Em algumas propriedades com um ano, as plantações acabaram. As sementes e as áreas tiveram problemas. Hoje, o preço do maracujá para indústria chega à R$0,64 o mínimo e R$0,98 o máximo. Já para o mercado, o valor é de R$2,00.
Segundo o presidente da Cooperativa de Produtores Rurais de Jaguaré (Coopruj), Fábio Fiorot, a queda no preço também se dá pelo fato da cultura exigir do produtor mão de obra e grande dependência de preço atrativo. “Outro motivo é que com a valorização do preço do café e da pimenta do reino, muitos produtores estão largando o maracujá e migrando para essas culturas”, afirmou.
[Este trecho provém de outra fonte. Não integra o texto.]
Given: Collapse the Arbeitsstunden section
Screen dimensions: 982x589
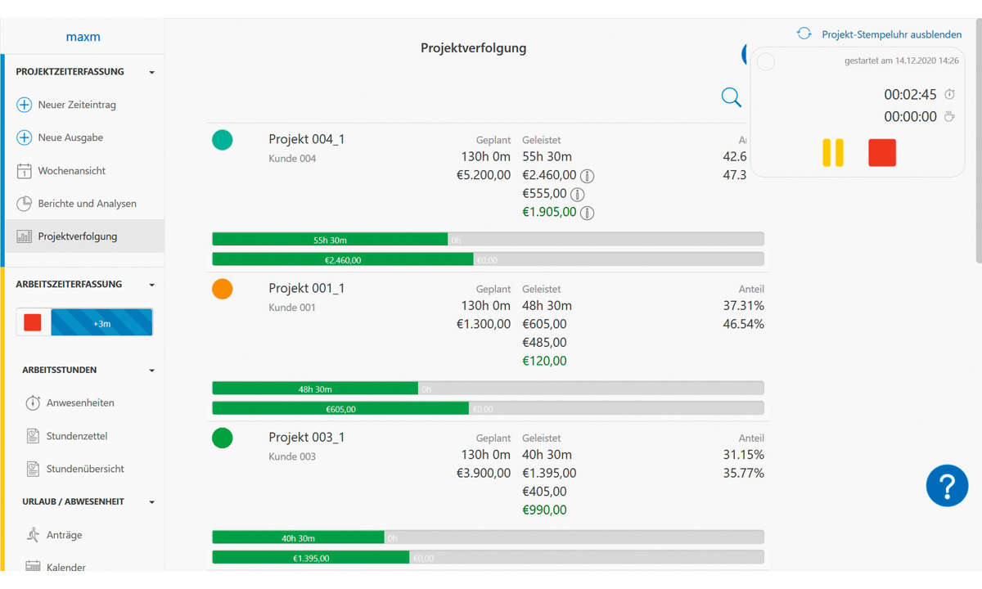Looking at the screenshot, I should coord(152,371).
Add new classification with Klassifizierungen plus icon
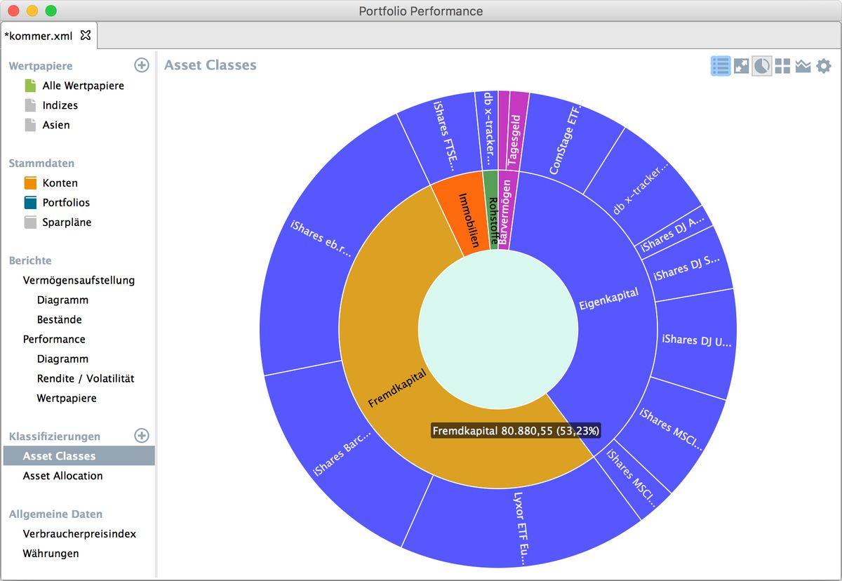Image resolution: width=842 pixels, height=581 pixels. click(x=142, y=436)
Para reverter esse quadro, a Coopruj está atuando no controle rigoroso das áreas dos produtores filiados, aumentando o volume de contrato de 5 para 10 mil toneladas e limitando a áreas de 500 hectares para o plantio. Além disso, o corpo técnico da Cooperativa está fazendo o monitoramento dos campos para que o produtor não ultrapasse o contrato, podendo atender a indústria e o mercado. “Hoje o produtor filiado está protegido pelo contrato”, frisou Fábio.
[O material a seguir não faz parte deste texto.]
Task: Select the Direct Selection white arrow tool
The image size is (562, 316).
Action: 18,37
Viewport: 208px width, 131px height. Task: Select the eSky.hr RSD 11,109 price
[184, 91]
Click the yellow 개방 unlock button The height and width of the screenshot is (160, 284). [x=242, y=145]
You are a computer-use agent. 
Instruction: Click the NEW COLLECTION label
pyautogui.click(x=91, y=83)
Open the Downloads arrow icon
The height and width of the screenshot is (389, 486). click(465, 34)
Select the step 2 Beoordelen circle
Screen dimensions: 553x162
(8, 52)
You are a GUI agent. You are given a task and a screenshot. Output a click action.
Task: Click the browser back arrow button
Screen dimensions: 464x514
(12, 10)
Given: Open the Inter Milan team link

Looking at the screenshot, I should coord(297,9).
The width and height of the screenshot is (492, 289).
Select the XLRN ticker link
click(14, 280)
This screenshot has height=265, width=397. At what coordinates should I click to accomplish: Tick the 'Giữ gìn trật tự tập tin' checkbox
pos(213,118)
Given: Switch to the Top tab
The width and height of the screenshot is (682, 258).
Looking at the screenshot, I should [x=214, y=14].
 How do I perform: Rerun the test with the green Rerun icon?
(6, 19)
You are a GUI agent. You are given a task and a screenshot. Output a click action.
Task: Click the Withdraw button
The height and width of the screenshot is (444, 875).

Com essas medidas, o presidente acredita que, a partir deste mês, o preço do maracujá deva se manter ou recuar, e que o cooperado consiga cobrir os seus custos e volte a ter lucros. “Maracujá sempre dá bons resultados às roças. Para este ano e 2013 acreditamos numa melhor oferta. Esperamos que nos próximos anos o plantio se normalize”, comentou.